= EXTRACTED INFORMATION =

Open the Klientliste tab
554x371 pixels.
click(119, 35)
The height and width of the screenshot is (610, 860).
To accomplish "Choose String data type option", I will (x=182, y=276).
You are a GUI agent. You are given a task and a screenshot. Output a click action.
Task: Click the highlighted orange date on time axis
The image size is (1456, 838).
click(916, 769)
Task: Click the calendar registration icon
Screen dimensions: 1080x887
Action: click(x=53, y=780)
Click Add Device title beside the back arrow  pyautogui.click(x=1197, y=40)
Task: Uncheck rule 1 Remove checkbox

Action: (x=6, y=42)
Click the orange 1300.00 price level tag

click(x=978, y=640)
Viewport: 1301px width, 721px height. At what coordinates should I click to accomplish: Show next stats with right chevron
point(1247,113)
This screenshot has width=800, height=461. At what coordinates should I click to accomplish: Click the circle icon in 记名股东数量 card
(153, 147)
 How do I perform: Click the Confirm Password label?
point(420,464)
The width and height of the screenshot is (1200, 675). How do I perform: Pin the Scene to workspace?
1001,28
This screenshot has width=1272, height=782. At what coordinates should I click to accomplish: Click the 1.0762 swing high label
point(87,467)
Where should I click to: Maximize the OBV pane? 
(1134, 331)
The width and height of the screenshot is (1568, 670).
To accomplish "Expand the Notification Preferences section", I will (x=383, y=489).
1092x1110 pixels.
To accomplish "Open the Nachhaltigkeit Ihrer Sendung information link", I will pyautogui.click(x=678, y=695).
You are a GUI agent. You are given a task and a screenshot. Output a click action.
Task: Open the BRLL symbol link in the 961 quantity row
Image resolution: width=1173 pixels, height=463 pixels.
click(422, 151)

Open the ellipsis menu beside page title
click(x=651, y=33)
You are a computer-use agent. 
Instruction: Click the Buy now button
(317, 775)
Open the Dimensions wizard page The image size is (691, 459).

= WHAT IS EXPECTED =
Return each line of the data exactly as written above.

= EXERCISE OUTPUT =
Open the Klientliste tab
554x371 pixels.
click(119, 35)
The height and width of the screenshot is (610, 860).
To accomplish "Choose String data type option", I will (x=182, y=276).
You are a GUI agent. You are given a task and a screenshot. Output a click action.
Task: Click the highlighted orange date on time axis
The image size is (1456, 838).
click(916, 769)
Task: Click the calendar registration icon
Screen dimensions: 1080x887
Action: click(x=53, y=780)
Click Add Device title beside the back arrow  pyautogui.click(x=1197, y=40)
Task: Uncheck rule 1 Remove checkbox

Action: (x=6, y=42)
Click the orange 1300.00 price level tag

click(x=978, y=640)
Viewport: 1301px width, 721px height. At what coordinates should I click to accomplish: Show next stats with right chevron
point(1247,113)
This screenshot has width=800, height=461. At what coordinates should I click to accomplish: Click the circle icon in 记名股东数量 card
(153, 147)
 How do I perform: Click the Confirm Password label?
point(420,464)
The width and height of the screenshot is (1200, 675). How do I perform: Pin the Scene to workspace?
1001,28
This screenshot has width=1272, height=782. At what coordinates should I click to accomplish: Click the 1.0762 swing high label
point(87,467)
Where should I click to: Maximize the OBV pane? 
(1134, 331)
The width and height of the screenshot is (1568, 670).
To accomplish "Expand the Notification Preferences section", I will (x=383, y=489).
1092x1110 pixels.
To accomplish "Open the Nachhaltigkeit Ihrer Sendung information link", I will pyautogui.click(x=678, y=695).
You are a GUI agent. You are given a task and a screenshot. Output a click action.
Task: Open the BRLL symbol link in the 961 quantity row
Image resolution: width=1173 pixels, height=463 pixels.
click(422, 151)

Open the ellipsis menu beside page title
click(x=651, y=33)
You are a computer-use agent. 
Instruction: Click the Buy now button
(317, 775)
Open the Dimensions wizard page The image size is (691, 459).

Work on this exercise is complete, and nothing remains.